● **EXERCISE DETAILS**
Turn the listing below into a numbered list, with one item per line and no blank lines.

● **GIVEN DATA**
──────────────────────────────

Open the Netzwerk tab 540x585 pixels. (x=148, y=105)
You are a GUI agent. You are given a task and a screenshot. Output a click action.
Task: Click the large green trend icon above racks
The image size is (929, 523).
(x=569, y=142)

──────────────────────────────

● **ANSWER TO THIS EXERCISE**
1. Open the Netzwerk tab 540x585 pixels. (x=148, y=105)
2. You are a GUI agent. You are given a task and a screenshot. Output a click action.
3. Task: Click the large green trend icon above racks
4. The image size is (929, 523).
5. (x=569, y=142)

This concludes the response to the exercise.